任务详情 =>
请照原样重抄源数据中从含有“Given: Click the”的那一行到含有“[x=1233, y=20]”的那一行，首尾两行都要包括。

══ 待用条目 ══

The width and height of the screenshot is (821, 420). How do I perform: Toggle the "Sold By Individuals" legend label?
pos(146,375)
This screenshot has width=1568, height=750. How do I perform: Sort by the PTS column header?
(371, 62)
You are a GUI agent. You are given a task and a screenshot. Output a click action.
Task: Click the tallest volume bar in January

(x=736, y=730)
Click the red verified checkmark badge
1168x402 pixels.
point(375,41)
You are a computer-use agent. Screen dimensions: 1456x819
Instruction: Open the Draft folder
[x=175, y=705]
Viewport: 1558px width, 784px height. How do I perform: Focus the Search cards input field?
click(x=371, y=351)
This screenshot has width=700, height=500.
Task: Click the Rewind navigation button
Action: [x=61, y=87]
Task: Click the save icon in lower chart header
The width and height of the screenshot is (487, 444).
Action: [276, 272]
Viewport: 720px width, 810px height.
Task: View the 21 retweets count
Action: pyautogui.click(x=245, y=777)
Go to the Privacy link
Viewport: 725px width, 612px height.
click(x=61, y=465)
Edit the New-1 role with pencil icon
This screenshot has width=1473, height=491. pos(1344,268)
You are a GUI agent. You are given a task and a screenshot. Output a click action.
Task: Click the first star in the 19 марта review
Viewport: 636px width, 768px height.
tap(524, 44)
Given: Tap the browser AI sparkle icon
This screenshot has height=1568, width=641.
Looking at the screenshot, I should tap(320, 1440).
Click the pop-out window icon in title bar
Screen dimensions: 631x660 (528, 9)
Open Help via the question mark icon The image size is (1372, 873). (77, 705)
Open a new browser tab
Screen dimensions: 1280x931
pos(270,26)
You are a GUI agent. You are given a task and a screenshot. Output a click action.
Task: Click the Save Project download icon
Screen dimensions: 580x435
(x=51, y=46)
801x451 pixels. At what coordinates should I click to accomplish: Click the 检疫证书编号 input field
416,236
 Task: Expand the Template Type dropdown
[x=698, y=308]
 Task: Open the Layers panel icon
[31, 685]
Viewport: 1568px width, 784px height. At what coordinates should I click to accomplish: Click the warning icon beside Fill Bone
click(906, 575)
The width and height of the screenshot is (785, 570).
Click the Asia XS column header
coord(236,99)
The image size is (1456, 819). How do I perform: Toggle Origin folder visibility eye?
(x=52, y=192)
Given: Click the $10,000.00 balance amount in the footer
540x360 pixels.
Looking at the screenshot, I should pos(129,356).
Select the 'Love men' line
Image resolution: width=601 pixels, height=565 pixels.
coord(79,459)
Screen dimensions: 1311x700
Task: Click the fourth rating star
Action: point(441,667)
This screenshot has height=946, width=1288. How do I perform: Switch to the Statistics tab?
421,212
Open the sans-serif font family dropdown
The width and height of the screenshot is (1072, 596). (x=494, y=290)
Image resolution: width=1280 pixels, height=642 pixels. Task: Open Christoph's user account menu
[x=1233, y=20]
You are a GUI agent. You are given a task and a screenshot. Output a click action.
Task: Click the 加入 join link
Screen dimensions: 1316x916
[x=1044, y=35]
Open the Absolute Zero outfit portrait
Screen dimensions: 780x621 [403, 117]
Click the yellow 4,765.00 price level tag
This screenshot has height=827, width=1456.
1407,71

═══

正确结果 =>
Given: Click the $10,000.00 balance amount in the footer
540x360 pixels.
Looking at the screenshot, I should pos(129,356).
Select the 'Love men' line
Image resolution: width=601 pixels, height=565 pixels.
coord(79,459)
Screen dimensions: 1311x700
Task: Click the fourth rating star
Action: point(441,667)
This screenshot has height=946, width=1288. How do I perform: Switch to the Statistics tab?
421,212
Open the sans-serif font family dropdown
The width and height of the screenshot is (1072, 596). (x=494, y=290)
Image resolution: width=1280 pixels, height=642 pixels. Task: Open Christoph's user account menu
[x=1233, y=20]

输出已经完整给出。